Why Auto-Captions Aren't WCAG Compliant (And What to Do Instead)
Your university's auto-generated captions might feel like a solution, but they don't meet WCAG 2.1 standards. Here's what compliance actually requires.
"We've been told auto captions aren't acceptable."
This quote from a frustrated faculty member on Reddit captures a growing realization across higher education: the auto-captions your LMS generates aren't enough for WCAG 2.1 compliance.
But why? And what does "acceptable" actually mean?
What WCAG 2.1 Actually Requires for Captions
WCAG 2.1 Success Criterion 1.2.2 (Captions - Prerecorded) requires:
"Captions are provided for all prerecorded audio content in synchronized media."
Sounds simple. But the key word is "captions"—not "auto-generated text that approximates speech."
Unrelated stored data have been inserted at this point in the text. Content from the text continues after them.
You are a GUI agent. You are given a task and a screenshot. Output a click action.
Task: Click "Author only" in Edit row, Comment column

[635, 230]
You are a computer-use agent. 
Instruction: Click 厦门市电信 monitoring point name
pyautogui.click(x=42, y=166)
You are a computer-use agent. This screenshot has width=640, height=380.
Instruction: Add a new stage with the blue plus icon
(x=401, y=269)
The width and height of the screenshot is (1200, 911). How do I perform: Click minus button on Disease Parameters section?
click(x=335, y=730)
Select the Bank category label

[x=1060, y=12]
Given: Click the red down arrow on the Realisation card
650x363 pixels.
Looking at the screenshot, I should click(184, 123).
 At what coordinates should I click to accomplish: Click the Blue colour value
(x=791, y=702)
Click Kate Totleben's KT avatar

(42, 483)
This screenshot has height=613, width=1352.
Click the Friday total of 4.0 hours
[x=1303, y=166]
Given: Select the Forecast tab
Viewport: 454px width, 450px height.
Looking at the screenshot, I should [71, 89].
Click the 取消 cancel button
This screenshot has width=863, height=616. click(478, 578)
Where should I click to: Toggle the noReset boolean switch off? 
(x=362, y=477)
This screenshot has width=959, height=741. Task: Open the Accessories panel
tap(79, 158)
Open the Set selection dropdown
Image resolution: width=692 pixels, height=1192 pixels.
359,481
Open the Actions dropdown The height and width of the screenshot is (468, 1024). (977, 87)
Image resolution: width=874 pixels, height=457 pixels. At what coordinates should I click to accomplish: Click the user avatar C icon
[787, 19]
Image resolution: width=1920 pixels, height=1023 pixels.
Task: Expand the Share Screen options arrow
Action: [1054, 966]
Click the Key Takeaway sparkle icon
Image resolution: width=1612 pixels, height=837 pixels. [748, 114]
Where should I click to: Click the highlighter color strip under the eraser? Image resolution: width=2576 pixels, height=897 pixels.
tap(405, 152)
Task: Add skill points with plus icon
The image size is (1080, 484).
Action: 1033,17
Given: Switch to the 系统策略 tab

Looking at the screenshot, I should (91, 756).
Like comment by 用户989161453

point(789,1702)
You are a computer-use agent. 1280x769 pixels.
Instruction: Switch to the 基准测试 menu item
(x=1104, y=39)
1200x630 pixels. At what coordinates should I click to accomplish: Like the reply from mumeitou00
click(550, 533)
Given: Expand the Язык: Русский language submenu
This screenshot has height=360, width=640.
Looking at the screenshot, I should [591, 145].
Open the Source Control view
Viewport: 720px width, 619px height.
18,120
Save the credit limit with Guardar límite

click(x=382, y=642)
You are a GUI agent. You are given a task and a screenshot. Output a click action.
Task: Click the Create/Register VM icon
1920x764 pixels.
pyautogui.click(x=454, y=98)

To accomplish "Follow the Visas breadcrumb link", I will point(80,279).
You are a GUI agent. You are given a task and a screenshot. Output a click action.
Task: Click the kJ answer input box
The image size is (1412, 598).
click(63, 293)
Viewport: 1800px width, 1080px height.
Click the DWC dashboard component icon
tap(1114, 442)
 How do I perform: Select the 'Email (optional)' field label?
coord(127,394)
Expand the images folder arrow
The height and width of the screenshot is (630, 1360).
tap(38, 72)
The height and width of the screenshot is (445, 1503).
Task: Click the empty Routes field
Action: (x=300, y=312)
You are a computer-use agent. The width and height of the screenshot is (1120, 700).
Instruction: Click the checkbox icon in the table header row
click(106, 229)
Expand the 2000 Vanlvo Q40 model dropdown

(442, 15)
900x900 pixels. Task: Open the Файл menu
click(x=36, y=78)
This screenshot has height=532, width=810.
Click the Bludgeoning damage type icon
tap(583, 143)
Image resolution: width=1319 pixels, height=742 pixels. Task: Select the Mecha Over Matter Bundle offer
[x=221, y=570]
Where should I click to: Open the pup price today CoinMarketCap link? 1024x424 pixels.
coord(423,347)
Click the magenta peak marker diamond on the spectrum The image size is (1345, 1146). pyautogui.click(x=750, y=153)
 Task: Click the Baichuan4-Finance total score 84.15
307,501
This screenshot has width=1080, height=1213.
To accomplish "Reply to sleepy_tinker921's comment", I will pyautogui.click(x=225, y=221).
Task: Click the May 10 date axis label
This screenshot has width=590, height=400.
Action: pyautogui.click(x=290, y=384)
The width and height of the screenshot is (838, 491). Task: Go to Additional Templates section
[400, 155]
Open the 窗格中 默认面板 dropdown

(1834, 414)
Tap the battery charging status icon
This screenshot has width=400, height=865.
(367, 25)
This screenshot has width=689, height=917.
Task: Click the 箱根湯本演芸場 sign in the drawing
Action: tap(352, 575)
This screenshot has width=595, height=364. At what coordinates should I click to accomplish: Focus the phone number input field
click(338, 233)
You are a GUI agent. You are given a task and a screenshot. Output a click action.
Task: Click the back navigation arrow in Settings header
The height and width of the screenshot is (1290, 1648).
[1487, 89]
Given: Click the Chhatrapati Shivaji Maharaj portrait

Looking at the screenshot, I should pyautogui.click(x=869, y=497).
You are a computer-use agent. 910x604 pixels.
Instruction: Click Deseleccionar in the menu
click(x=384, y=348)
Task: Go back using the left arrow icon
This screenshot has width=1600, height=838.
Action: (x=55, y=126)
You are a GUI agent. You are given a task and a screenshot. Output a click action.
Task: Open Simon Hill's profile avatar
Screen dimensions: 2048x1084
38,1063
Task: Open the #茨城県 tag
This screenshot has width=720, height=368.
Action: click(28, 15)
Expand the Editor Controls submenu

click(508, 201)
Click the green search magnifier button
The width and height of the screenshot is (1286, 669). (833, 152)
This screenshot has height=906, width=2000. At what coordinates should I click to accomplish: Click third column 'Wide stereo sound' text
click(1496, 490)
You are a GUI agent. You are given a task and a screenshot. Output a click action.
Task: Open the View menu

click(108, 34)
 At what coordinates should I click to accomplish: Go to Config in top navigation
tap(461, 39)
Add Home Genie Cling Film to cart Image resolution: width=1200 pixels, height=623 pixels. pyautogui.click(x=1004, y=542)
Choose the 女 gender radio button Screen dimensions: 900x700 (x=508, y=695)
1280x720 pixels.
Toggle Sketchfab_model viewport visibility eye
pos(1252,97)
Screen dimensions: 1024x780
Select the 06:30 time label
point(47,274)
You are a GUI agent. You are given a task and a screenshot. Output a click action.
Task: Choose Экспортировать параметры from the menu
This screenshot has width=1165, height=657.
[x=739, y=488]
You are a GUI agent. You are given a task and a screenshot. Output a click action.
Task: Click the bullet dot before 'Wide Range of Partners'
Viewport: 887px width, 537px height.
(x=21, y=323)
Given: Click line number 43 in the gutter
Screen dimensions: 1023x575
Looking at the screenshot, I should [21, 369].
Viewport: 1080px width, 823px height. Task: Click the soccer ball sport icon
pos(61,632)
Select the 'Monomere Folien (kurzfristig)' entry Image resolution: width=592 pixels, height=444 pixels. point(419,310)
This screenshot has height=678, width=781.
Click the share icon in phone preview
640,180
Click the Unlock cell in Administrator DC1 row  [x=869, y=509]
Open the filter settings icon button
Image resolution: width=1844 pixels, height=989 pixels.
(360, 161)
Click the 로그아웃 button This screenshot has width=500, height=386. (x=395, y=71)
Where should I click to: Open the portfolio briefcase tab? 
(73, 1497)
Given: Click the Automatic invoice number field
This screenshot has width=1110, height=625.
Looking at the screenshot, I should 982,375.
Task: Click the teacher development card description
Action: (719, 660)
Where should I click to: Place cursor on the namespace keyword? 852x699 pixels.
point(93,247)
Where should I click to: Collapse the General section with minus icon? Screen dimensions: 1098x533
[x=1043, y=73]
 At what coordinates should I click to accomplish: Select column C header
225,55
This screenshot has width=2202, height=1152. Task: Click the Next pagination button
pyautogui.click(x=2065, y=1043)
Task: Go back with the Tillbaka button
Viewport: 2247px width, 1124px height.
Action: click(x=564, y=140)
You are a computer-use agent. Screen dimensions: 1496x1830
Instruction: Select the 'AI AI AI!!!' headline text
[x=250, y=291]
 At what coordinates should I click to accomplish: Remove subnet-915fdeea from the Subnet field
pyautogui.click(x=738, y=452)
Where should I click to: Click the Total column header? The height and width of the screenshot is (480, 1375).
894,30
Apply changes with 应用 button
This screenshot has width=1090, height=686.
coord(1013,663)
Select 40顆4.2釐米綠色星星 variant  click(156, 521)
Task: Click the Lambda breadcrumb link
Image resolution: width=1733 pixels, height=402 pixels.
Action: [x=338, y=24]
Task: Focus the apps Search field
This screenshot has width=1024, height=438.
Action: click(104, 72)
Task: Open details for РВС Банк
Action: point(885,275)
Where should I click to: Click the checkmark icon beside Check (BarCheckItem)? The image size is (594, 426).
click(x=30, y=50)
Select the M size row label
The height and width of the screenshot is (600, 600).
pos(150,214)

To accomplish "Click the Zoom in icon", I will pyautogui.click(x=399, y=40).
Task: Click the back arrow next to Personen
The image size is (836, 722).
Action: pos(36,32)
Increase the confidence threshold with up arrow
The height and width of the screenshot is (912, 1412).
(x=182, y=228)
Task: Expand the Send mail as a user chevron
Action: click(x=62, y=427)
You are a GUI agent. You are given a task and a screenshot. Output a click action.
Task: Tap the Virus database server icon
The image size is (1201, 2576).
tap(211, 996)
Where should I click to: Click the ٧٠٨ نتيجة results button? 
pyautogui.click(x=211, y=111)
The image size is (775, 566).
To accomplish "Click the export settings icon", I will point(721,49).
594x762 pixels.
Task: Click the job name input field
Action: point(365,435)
The WCAG Definition of Captions
According to WCAG, captions must:
- Be synchronized with the audio content
- Include speaker identification when multiple speakers are present
- Describe relevant sound effects (e.g., [applause], [phone ringing])
- Be accurate enough to convey the same information as the audio
Auto-captions fail on multiple counts.
Why Auto-Captions Fail WCAG Compliance
1. Accuracy Rates Are Unacceptable
Industry studies show auto-caption accuracy rates:
| Platform | Average Accuracy | WCAG-Acceptable? |
|---|---|---|
| YouTube Auto-Captions | 70-80% | No |
| Zoom Auto-Transcription | 75-85% | No |
| Teams Live Captions | 70-80% | No |
| Panopto Auto-Captions | 75-85% | No |
WCAG doesn't specify an accuracy percentage, but accessibility experts generally agree that 95%+ accuracy is the minimum for meaningful access.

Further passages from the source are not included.